The ACMA defines an emergency in the Radiocommunications (Interpretation) Determination 2000, Schedule 1:

emergency signal means:

  1. a request for assistance; or
  2. a signal of distress; or
  3. a message that is related to a request for assistance or a signal of distress.

Therefore this means that in a genuine emergency you are permitted to use Channel 5 to make an emergency call for help. Please keep in mind that the emergency channel is not monitored 24/7 but in some areas are monitored by volunteer groups or individuals trained to handle these types of call.

For other non-emergency related comms, there are 77 channels to choose from. You can select one that is not used in your area as your “group channel” for communications among your family and friends.

Keep several handhelds handy, install a mobile unit in your vehicle and a base station in your house.

For more info on choosing the best UHF CB radio, check out our article here.

Satellite Phones used to be very expensive to own and operate but now usage costs have dropped dramatically. Sat phones rely on satellites orbiting the earth which is heaps more reliable than phone towers. The only downside is that they don’t really work when used indoors.

Amateur (Ham) Radio has a long history of being used to relay and gather crucial information during natural disasters such as 9/11 to the 2011 Queensland Floods in Australia. A Ham Radio is perhaps the most important emergency communications device that you could have in an emergency. You will need a ham license in order to operate on amateur frequencies though but the test isn’t that hard at all – many 8 year olds are even getting their licenses!

Most ham operators are more than willing to lend a hand in a disaster and make great people to contact to relay important information to you. In fact some ham radio emergency communications groups are part of state disaster management plans which means they can be called upon by authorities to provide emergency communications for a particular crisis and will setup shop and assist in relaying information in and out of the affected area(s).

It’s a good idea to keep a list of local and state frequencies handy so that you can tune into them in an emergency to be informed.

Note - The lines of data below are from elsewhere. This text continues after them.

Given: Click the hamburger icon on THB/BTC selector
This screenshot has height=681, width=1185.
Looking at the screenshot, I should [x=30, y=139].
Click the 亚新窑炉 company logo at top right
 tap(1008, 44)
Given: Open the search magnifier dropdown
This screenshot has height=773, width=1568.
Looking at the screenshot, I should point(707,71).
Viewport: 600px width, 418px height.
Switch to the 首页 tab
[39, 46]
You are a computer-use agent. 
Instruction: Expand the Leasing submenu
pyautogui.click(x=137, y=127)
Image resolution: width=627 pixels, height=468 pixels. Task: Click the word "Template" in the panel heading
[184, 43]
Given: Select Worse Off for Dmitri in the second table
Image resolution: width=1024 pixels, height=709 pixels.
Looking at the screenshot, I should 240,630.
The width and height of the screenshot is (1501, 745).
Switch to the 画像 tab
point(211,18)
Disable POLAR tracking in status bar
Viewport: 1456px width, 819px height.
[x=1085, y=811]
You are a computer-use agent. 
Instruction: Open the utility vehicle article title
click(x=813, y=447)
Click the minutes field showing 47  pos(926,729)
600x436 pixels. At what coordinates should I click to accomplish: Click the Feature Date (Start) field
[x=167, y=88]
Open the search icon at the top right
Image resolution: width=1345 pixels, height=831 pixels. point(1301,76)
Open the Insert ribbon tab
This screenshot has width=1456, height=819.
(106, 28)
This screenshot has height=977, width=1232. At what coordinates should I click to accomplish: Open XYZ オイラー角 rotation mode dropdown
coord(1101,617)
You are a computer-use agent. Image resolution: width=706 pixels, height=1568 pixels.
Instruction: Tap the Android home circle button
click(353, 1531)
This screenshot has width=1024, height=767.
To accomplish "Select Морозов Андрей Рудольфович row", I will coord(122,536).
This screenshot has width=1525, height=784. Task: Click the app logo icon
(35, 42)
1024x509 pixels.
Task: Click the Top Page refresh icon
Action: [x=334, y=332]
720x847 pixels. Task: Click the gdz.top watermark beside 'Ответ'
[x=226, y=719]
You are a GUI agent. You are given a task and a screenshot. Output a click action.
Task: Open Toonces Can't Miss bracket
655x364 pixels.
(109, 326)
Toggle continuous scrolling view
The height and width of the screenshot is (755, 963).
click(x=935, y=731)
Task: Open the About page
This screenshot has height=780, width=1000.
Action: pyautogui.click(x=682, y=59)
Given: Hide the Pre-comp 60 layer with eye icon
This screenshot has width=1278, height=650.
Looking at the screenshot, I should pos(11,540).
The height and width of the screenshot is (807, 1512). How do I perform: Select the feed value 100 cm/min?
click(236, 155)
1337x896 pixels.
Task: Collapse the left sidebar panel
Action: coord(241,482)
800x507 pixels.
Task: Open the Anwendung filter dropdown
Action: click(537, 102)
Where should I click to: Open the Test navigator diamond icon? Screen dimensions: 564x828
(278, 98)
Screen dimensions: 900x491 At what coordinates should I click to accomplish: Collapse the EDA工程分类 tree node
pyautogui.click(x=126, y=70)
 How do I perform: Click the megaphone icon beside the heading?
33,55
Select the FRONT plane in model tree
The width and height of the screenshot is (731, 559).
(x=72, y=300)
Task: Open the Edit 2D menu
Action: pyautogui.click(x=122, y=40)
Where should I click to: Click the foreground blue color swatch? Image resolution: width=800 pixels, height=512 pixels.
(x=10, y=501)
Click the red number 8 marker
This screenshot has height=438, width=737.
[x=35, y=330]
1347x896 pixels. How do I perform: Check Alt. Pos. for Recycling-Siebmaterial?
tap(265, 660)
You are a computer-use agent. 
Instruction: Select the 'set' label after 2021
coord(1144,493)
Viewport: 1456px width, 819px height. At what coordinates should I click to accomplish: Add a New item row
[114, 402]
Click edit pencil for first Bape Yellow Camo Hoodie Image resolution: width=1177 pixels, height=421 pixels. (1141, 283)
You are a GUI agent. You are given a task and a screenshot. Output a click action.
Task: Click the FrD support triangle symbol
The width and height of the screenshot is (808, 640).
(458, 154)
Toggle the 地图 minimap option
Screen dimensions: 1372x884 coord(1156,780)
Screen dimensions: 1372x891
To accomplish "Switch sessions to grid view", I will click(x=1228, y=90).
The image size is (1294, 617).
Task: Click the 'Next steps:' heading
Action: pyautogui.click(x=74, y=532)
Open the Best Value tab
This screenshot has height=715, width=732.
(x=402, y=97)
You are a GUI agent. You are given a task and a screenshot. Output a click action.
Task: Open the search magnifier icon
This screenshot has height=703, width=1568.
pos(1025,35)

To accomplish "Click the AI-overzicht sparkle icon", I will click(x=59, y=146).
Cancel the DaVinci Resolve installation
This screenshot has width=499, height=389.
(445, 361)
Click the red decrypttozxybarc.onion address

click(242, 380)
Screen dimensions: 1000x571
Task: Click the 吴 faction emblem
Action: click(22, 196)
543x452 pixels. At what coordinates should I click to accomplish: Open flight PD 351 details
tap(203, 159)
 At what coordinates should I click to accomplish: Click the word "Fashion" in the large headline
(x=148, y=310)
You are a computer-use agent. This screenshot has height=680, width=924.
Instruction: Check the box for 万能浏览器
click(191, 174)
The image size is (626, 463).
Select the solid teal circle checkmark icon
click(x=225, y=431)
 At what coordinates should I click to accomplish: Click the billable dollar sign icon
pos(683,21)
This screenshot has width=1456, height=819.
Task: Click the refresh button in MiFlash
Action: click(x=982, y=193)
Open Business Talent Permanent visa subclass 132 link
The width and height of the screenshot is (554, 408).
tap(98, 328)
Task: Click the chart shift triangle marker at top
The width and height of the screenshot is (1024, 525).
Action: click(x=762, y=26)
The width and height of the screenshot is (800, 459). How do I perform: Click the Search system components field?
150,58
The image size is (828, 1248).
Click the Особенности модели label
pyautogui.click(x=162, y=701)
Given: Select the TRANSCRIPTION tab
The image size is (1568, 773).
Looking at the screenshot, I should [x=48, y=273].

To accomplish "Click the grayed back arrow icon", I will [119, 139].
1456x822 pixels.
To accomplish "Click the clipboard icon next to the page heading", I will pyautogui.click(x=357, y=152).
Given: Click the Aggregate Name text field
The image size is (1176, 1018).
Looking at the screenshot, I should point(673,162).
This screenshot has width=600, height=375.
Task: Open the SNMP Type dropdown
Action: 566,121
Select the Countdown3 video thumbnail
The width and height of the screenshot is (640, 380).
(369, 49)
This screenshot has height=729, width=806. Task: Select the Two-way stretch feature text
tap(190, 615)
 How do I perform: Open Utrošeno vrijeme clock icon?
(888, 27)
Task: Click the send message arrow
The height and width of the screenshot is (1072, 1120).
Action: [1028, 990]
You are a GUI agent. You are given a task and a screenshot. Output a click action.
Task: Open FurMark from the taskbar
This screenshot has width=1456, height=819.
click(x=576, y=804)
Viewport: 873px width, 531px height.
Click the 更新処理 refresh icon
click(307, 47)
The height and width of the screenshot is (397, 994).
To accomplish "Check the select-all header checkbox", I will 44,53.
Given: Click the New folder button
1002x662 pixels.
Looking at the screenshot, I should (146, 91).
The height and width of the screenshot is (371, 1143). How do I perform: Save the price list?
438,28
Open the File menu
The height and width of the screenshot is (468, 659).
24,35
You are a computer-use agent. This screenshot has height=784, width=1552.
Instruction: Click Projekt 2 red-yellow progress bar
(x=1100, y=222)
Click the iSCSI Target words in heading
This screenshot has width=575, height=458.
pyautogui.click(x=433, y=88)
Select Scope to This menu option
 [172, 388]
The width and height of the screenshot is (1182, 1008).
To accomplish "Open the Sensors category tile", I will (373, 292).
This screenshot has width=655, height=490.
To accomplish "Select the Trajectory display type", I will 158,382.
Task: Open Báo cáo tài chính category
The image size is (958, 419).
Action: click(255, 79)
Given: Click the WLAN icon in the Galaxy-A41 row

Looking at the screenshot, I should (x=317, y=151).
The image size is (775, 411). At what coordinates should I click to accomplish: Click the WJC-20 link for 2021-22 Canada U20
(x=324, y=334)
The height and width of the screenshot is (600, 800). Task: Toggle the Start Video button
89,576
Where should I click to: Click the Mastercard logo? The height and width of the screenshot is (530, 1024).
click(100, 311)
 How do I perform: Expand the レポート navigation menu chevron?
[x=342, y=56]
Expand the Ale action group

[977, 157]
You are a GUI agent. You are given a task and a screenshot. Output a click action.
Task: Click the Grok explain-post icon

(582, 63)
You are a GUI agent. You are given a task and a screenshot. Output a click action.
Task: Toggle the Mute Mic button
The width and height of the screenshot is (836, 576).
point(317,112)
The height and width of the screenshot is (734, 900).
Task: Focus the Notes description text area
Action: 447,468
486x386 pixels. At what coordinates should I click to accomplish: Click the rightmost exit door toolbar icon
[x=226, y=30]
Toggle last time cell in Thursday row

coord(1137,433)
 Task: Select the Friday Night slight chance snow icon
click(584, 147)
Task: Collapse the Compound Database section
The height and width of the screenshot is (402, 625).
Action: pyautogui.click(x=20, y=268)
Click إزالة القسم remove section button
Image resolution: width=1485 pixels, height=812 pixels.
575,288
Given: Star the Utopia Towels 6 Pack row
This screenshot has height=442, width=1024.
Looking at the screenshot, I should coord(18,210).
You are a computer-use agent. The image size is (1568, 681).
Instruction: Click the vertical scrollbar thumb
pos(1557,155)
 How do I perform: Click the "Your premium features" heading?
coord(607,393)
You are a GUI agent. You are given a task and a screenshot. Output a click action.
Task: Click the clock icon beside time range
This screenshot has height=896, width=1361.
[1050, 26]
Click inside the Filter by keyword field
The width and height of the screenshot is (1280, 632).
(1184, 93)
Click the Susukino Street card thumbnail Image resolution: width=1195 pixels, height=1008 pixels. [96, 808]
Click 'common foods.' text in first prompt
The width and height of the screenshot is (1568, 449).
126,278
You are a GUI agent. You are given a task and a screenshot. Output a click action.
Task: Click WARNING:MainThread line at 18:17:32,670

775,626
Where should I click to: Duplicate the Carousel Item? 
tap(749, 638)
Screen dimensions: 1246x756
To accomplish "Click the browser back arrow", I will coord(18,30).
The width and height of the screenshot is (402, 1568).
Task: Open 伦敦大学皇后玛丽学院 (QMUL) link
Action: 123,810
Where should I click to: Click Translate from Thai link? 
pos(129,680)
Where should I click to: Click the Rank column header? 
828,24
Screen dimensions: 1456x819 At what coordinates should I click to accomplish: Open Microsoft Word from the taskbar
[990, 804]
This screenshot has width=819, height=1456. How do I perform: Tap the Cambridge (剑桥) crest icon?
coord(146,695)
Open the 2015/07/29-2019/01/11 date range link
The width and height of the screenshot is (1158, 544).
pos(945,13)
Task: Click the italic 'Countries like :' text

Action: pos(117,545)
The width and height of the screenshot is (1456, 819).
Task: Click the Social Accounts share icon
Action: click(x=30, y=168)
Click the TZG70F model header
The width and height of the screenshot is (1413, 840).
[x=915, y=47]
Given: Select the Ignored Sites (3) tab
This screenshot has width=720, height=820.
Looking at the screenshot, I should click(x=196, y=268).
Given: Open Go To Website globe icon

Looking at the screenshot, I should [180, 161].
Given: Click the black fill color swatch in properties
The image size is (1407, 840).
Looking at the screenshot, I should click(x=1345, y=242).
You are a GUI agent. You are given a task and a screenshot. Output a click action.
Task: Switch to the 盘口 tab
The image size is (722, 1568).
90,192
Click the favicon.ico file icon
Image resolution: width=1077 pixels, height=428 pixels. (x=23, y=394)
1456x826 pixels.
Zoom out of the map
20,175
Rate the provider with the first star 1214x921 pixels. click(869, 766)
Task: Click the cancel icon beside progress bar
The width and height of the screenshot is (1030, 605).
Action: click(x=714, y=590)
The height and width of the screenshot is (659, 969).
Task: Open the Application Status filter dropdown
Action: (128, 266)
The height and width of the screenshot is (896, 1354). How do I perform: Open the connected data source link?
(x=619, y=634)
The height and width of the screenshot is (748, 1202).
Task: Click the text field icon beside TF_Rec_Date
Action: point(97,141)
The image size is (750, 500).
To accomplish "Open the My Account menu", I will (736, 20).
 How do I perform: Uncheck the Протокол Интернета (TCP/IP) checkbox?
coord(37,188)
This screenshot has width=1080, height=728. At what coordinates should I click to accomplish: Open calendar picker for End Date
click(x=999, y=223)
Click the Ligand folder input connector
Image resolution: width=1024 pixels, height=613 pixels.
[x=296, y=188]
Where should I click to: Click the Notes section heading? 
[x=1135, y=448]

Establishing an Emergency Communications Plan

  • Make a list of people and phone numbers you will contact in an emergency.  Keep this list handy by your landline phone, in your car, on your smartphone and in your emergency kit.
  • This emergency list should contain phone numbers, email addresses, and even social media networks.
  • If possible, establish 1 local contact and 2-3 out of state contacts who can relay information to you in the event you’re unable to access it for yourself. These could be relatives or close friends.  Agree on these contacts before a disaster strike so that your family members can use them as a point of contact during a time of crisis.
  • You main point of contact can then co-ordinate either evacuation efforts or efforts to reunite members of your family or prepper group.
  • Keep a list of important phone numbers handy near your landline phone.
  • Once the disaster strikes and you have relocated to a safe place, one of your top priorities should be to make contact with your emergency point of contact and inform them of the situation, your whereabouts and what you intend to do next. Keep your contact updated with information whenever your situation changes. This contact can then relay this information onto others on your emergency contacts list.

It’s not hard to imagine the sheer panic and mayhem during and in the aftermath of a disaster as people desperately try to get hold of their loved ones just to find out if they’re ok. It can be heart-wrenching to not know if your loved ones are dead or alive. Being without a means of finding out vital information, reaching out to loved ones and calling for emergency help can leave you feeling helpless and in the dark so to speak. With alternative means of gathering and communicating information and most importantly of all, a plan, you can feel assured that your family or group will stay connected in a time of crisis.